Suspeitos do Carf 'vendiam' liminares

Escutas telefônicas mostram investigados pela Operação Zelotes negociando uma suposta sentença judicial em favor do banco BVA

FÁBIO FABRINI E TALITA FERNANDES, O Estado de S.Paulo

09 de abril de 2015 | 02h02

BRASÍLIA - A Polícia Federal suspeita que o grupo acusado de vender decisões no Conselho Administrativo de Recursos Fiscais (Carf), espécie de "tribunal" que julga débitos de grandes empresas com a Receita Federal, também negociava sentenças judiciais. Nas escutas feitas com autorização da Justiça, investigados foram flagrados tratando do suposto pagamento de uma liminar, por R$ 60 milhões a R$ 80 milhões, em favor do Banco BVA. O objetivo seria reverter a ordem que decretou a falência da instituição financeira, após um período de intervenção do Banco Central.

A Justiça de São Paulo determinou a falência do BVA em 12 de setembro do ano passado, nomeando uma administradora judicial para comandá-lo, no lugar dos antigos dirigentes. Segundo a Polícia Federal, o ex-presidente do Carf Edison Pereira Rodrigues, acusado de integrar o esquema de corrupção de integrantes do conselho administrativo, ofereceu, então, "a venda de uma liminar" para derrubar as medidas. Não fica claro nas escutas, feitas entre os dias 16 e 19 daquele mês, quem seria o interlocutor do banco nas tratativas. É citado um advogado, identificado apenas como "Marcos".

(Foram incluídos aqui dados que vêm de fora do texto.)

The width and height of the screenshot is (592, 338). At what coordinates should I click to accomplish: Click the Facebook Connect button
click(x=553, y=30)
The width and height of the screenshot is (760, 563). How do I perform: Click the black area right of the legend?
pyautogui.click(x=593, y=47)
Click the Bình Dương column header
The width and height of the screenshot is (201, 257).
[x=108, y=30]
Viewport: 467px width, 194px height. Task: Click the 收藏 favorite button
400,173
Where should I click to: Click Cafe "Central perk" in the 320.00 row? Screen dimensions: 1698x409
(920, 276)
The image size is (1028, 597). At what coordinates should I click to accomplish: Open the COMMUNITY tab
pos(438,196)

"Vou te falar um negócio que você transmite para o Marcos: cliente do Forte no TRF (Tribunal Regional Federal) que tem conseguido liminar para um monte de coisa... tá?", diz Rodrigues num dos telefonemas, em 16 de setembro. Do outro lado da linha, estava o empresário Chiqueki Murakami, apontado pela PF como um "captador" de clientes para o suposto esquema de corrupção investigado na Operação Zelotes. "Entendo e no tribunal eu tenho tido muita sorte. Tenho conseguido liminar e muitas coisas mais", acrescentou Rodrigues.

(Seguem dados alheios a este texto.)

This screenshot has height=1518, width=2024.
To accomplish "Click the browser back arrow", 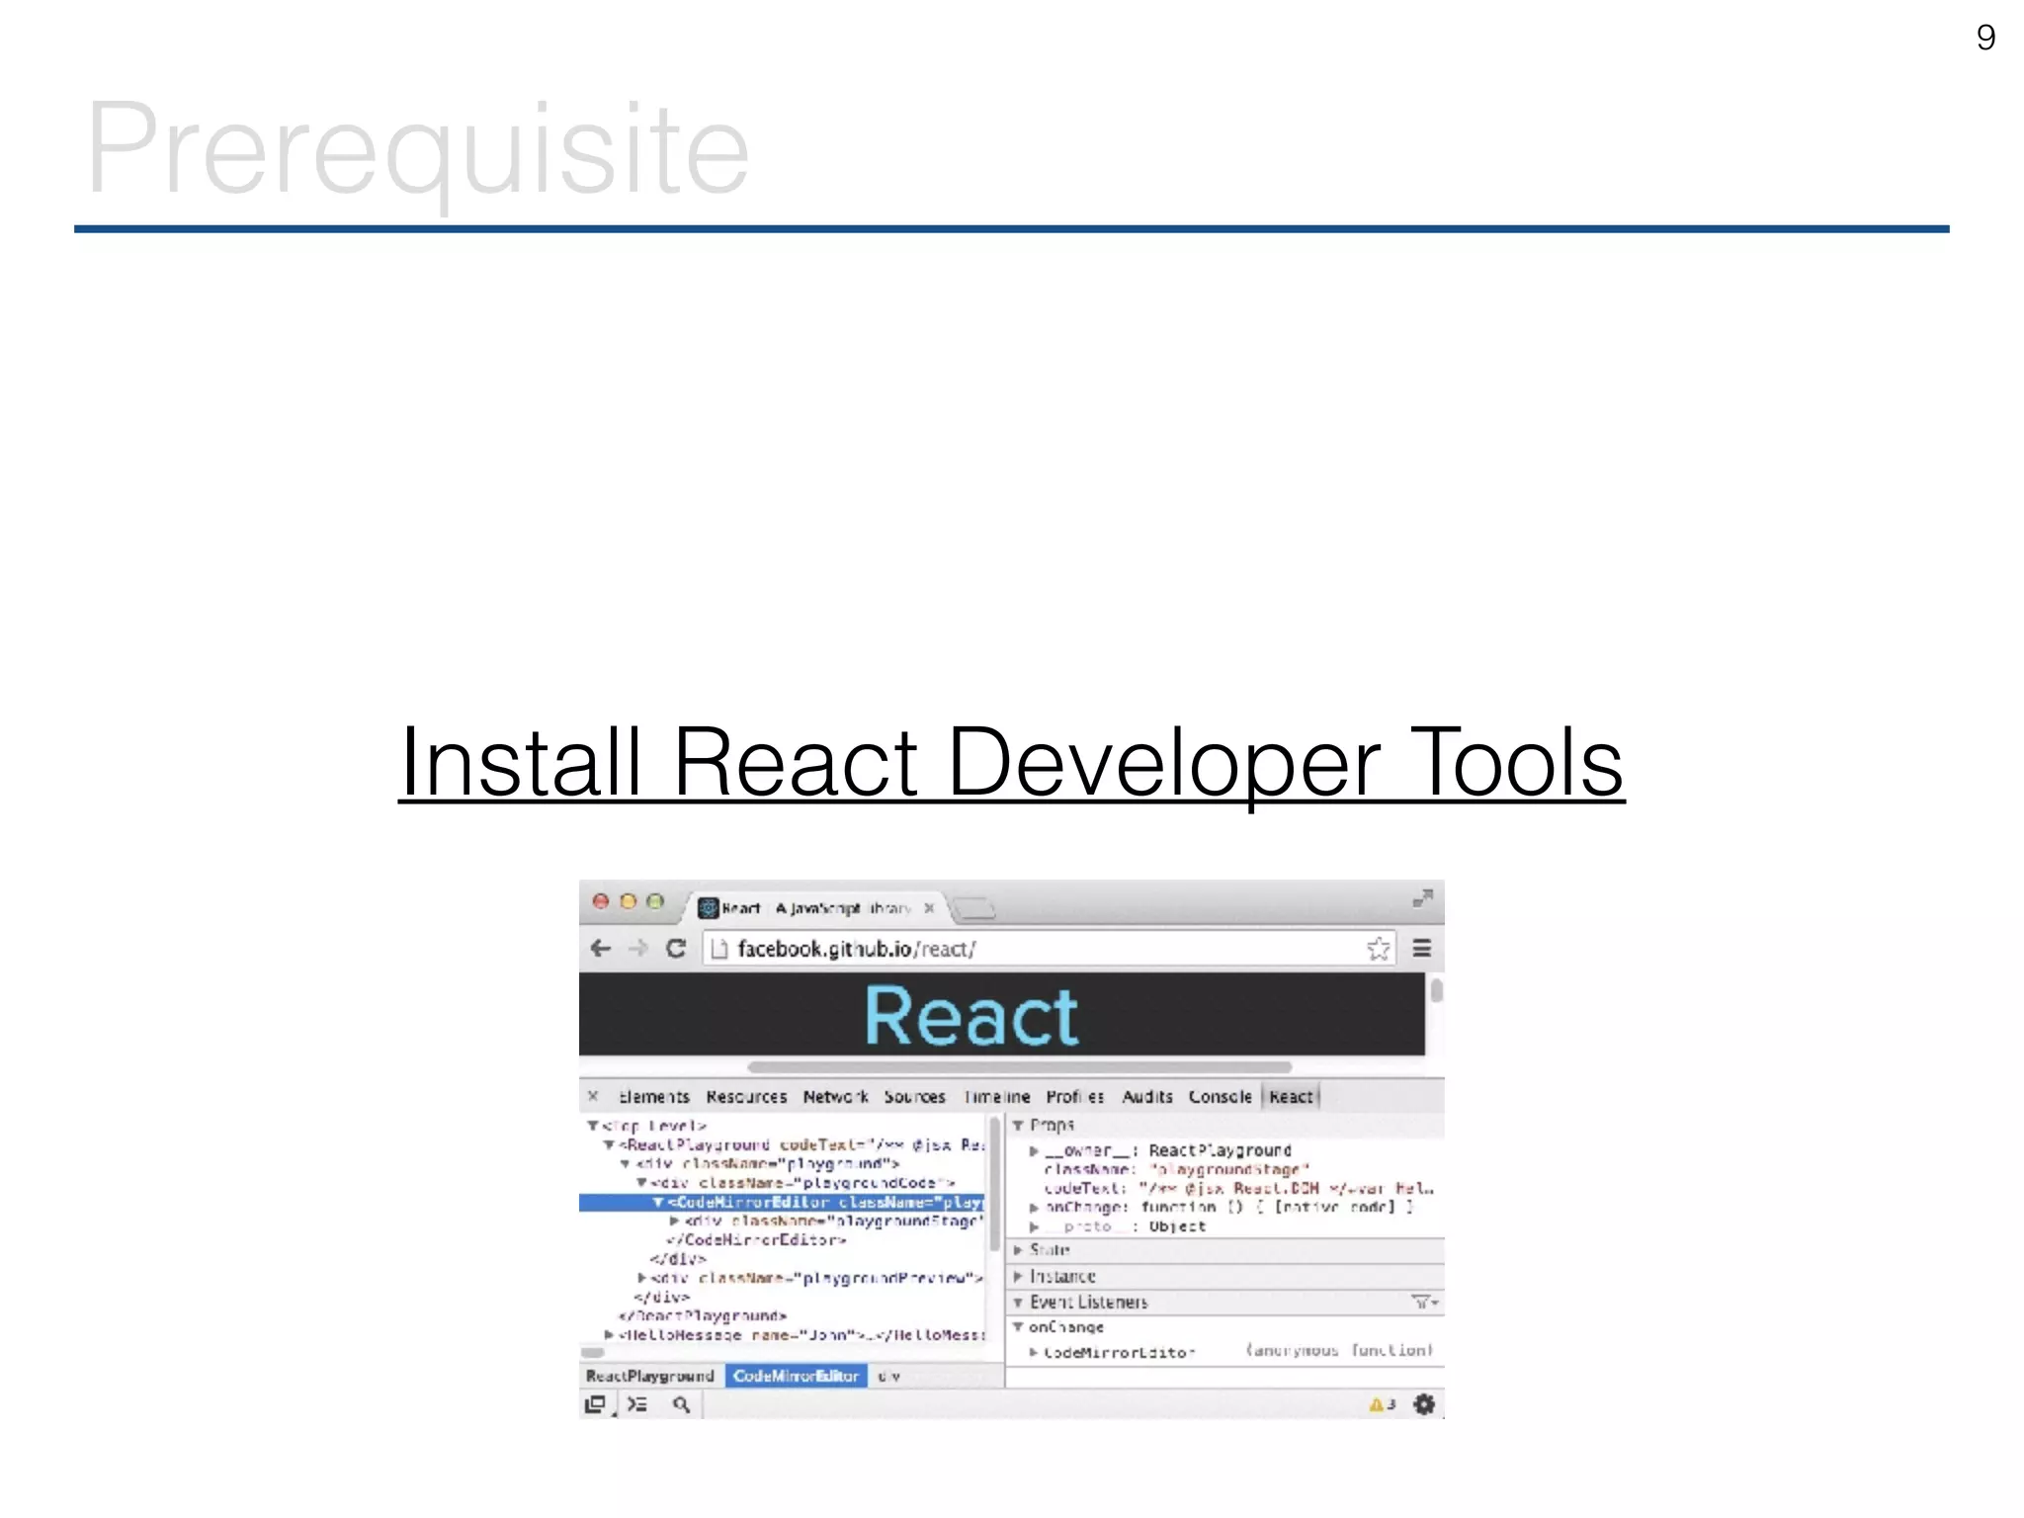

Segundo relatório da PF enviado à Justiça, o valor a ser pago teria de ser parcelado em três vezes, conforme o êxito na operação. Numa outra conversa com Murakami, transcrita no documento, Rodrigues diz que o assunto tem como solução uma "liminar", mas que a conta "é alta". Ele propõe o desembolso de R$ 10 milhões como entrada, mais R$ 30 milhões na concessão da medida e outros R$ 30 milhões no julgamento do mérito da ação. O ex-presidente do Carf explica que a conta pode fechar em R$ 70 milhões. "Mas pode colocar uns 10 mi a mais, pois senão vai sobrar muito pouco", afirma.

Nos áudios, os investigados combinam a assinatura de um contrato, com imóveis dados como garantia, para assegurar o pagamento. O desfecho da negociação é marcado para 17 de setembro. Contudo, no dia seguinte, Murakami avisa ao ex-conselheiro que o banco pediu para abortar as tratativas e que seria necessário aguardar mais um pouco. O inquérito não explica se as conversas sobre a decisão judicial foram retomadas.

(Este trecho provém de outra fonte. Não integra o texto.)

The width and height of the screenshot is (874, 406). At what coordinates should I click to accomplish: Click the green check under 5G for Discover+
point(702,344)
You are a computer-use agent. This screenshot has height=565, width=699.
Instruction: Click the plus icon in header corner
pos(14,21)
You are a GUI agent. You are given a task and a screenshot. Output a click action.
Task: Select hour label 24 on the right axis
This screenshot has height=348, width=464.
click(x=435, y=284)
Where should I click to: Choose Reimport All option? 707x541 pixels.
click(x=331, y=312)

A falência do BVA foi mantida pela Justiça na apreciação de um recurso apresentado pelos antigos administradores.

Procurada pelo Estado, a defesa de Rodrigues informou ontem que não poderia comentar detalhes das investigações, pois correm sob sigilo. O escritório que representa o ex-conselheiro criticou o vazamento de informações e afirmou que as acusações da Operação Zelotes são baseadas em escutas e que falta fundamentação.

Murakami não foi localizado pela reportagem. Os administradores judiciais da massa falida do BVA informaram desconhecer a suposta negociação de venda de uma liminar. Segundo eles, os fatos demonstram que não houve compra de sentença. O Estado não localizou os antigos dirigentes do banco.